» **EXTRACTED TEXT**
Content starts

Health authorities in each European Union member state — as well as in Iceland, Norway, and Liechtenstein — now will decide separately whether to add Oxbryta to their respective public health programs, which will allow patients to access treatments at low or no cost.

The European Commission’s approval comes two months after the Committee for Medicinal Products for Human Use, an arm of the European Medicines Agency, recommended the therapy’s approval. A similar application is being reviewed by health authorities in the U.K.

Oxbryta was previously granted accelerated approval in the U.S. for the same indication, which was subsequently extended to include children as young as 4. Full approval is dependent on positive data from the international Phase 3 HOPE-KIDS 2 trial (NCT04218084). The study, which may still be enrolling, is testing the therapy against a placebo in up to 224 children, ages 2–14, with SCD.

The therapy is also available in the United Arab Emirates for patients 12 and older.

SCD is characterized by the abnormal clumping of hemoglobin, the protein responsible for oxygen transport, inside red blood cells. This makes the cells take on a sickle-like shape, and become more rigid and sticky.

The disease also leads to hemolytic anemia, a condition in which red blood cells are destroyed more quickly than they are made, hampering oxygen delivery to body tissues and causing SCD symptoms.

Oxbryta works by increasing hemoglobin’s ability to bind oxygen, thereby preventing its clumping and the resulting sickling and destruction of red blood cells. As such, it is expected to help restore hemoglobin levels, red blood cell function, and oxygen delivery, while lessening the risk of vaso-occlusive crises.

“Hemolytic anemia is the root cause of significant morbidity in people living with sickle cell disease, yet available treatment options are limited,” said Baba Inusa, MD, consultant and professor of pediatric hematology at Guy’s and St. Thomas’ NHS Foundation Trust, in London.

Content ends

» **EXERCISES**
1. Reproduce the part of the Oxbryta article starting with "Oxbryta was previously" and going on through "12 and older.".
2. Answer these questions using the Oxbryta article.
(a) Up to how many children is the HOPE-KIDS 2 trial testing the therapy in?
(b) In the United Arab Emirates, which patients can get the therapy?
(c) Which protein does the article name as responsible for oxygen transport?
The material that comes next has no connection to the Oxbryta article.

» **INFORMATION PROVIDED**
Content starts

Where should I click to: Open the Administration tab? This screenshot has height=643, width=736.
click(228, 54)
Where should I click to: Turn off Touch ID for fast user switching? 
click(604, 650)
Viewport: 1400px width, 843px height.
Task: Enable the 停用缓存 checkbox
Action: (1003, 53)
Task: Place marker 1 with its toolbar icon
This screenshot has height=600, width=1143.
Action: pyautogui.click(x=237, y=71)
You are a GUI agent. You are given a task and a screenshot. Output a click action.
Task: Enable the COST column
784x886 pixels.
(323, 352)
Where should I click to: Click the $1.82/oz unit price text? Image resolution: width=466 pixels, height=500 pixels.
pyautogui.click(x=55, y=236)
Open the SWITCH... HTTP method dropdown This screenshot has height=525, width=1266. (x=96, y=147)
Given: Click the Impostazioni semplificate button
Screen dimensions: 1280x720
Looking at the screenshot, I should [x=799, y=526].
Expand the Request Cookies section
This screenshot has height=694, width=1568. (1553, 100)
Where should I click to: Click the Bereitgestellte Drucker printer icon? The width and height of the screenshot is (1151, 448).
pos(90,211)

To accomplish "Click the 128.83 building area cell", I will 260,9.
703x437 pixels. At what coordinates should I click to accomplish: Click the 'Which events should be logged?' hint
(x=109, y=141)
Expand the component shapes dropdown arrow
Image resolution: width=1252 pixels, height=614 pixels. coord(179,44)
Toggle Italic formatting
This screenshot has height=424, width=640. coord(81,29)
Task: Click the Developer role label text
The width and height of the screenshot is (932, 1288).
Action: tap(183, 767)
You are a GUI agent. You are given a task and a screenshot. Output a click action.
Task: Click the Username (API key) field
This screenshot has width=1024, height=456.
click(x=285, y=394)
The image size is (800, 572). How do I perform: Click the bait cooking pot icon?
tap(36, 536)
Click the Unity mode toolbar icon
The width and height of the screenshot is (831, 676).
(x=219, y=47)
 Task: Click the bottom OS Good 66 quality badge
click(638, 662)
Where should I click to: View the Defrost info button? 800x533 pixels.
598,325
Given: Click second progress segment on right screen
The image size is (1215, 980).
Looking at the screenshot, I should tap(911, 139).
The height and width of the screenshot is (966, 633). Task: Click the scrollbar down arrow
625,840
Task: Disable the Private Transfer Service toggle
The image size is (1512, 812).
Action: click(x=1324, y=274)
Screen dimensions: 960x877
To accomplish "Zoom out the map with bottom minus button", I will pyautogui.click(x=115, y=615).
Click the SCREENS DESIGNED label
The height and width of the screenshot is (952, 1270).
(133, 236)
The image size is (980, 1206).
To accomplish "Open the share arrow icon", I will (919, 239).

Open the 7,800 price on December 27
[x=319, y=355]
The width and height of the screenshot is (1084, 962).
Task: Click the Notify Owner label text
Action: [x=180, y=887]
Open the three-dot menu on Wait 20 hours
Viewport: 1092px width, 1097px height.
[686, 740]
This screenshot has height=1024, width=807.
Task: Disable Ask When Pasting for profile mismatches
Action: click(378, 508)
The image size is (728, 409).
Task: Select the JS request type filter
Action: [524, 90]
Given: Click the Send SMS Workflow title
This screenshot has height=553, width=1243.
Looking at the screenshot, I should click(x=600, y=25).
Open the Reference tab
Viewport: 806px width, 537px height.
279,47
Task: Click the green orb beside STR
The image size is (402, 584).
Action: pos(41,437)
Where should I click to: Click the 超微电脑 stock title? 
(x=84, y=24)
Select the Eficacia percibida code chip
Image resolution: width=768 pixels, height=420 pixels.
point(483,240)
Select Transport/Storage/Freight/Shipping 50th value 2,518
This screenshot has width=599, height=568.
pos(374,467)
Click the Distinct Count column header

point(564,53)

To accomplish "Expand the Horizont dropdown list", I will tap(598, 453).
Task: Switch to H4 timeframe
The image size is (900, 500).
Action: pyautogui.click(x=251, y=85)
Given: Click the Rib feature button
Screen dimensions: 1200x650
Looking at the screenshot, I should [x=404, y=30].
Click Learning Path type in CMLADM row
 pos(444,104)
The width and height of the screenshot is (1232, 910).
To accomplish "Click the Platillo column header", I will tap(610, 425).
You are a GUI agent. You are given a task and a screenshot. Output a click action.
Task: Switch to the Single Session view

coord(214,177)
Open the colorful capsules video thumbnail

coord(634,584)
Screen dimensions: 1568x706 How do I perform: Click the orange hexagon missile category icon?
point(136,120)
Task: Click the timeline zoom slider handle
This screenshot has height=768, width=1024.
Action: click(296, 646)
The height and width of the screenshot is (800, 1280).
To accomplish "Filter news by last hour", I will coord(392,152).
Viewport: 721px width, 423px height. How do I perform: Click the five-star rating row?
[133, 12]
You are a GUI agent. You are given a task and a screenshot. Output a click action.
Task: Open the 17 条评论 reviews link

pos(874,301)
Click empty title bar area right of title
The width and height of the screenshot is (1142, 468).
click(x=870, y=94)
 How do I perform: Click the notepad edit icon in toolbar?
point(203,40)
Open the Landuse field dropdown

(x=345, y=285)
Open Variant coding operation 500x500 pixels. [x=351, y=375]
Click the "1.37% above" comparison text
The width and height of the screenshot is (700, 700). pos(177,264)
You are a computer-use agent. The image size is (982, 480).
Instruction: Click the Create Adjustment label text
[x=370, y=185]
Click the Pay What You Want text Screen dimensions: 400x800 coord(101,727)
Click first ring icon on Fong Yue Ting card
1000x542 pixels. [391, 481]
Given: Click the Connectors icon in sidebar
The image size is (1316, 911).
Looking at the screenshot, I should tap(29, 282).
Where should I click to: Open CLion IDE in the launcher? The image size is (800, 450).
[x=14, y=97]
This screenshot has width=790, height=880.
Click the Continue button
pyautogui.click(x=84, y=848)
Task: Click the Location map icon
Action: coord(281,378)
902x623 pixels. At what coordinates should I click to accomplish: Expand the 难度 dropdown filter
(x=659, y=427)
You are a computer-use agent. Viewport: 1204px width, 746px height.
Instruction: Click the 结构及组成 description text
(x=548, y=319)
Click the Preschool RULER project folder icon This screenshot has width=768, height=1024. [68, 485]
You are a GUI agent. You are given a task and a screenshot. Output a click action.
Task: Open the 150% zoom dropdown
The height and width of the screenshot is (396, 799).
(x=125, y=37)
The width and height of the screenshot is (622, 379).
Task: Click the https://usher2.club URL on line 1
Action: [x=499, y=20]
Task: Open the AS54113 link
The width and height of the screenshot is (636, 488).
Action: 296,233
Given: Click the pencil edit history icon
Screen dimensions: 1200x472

Content ends

» **TASK-BY-TASK ANSWERS**
1.
Oxbryta was previously granted accelerated approval in the U.S. for the same indication, which was subsequently extended to include children as young as 4. Full approval is dependent on positive data from the international Phase 3 HOPE-KIDS 2 trial (NCT04218084). The study, which may still be enrolling, is testing the therapy against a placebo in up to 224 children, ages 2–14, with SCD.

The therapy is also available in the United Arab Emirates for patients 12 and older.

2.
(a) Up to 224 children.
(b) Patients 12 and older.
(c) Hemoglobin.